Collection entries
[Start of section]
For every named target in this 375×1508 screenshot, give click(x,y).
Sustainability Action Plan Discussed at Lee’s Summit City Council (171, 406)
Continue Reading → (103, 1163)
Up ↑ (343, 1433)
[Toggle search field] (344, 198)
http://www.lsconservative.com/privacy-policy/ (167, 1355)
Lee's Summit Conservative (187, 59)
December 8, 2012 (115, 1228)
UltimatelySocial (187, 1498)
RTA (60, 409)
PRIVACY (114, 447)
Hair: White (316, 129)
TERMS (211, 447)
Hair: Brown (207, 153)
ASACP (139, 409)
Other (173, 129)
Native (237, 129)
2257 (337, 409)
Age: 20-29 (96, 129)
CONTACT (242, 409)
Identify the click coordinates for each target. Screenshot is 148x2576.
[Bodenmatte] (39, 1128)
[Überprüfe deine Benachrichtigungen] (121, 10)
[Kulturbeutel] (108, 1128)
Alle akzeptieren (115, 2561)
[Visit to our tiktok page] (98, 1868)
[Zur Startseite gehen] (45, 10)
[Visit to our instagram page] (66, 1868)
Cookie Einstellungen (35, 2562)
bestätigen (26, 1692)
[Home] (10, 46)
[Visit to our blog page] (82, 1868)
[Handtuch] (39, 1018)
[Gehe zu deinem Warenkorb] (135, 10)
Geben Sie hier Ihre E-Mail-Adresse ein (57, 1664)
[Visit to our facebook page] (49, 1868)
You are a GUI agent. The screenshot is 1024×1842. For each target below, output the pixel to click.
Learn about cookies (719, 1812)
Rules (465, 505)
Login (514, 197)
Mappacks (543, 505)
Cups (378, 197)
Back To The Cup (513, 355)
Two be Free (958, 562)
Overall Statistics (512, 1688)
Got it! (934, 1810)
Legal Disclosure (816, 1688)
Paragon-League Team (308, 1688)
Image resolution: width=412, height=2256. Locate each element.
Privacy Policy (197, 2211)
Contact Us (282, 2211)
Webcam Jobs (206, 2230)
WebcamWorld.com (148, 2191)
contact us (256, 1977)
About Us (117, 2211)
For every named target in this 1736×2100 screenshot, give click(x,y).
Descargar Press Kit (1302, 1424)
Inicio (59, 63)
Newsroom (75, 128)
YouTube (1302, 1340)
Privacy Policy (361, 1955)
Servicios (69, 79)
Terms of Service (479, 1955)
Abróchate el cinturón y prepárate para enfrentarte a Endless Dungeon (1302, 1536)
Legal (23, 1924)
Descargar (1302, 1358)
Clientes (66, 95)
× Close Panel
[End of section]
→ **ASSIGNMENT**
The reply should consist solely of the lines above from the one that has "[Visit to our tiktok page] (98, 1868)" through the one that has "[Visit to our facebook page] (49, 1868)", reproduced exactly.

→ **OUTPUT FOR THIS TASK**
[Visit to our tiktok page] (98, 1868)
[Zur Startseite gehen] (45, 10)
[Visit to our instagram page] (66, 1868)
Cookie Einstellungen (35, 2562)
bestätigen (26, 1692)
[Home] (10, 46)
[Visit to our blog page] (82, 1868)
[Handtuch] (39, 1018)
[Gehe zu deinem Warenkorb] (135, 10)
Geben Sie hier Ihre E-Mail-Adresse ein (57, 1664)
[Visit to our facebook page] (49, 1868)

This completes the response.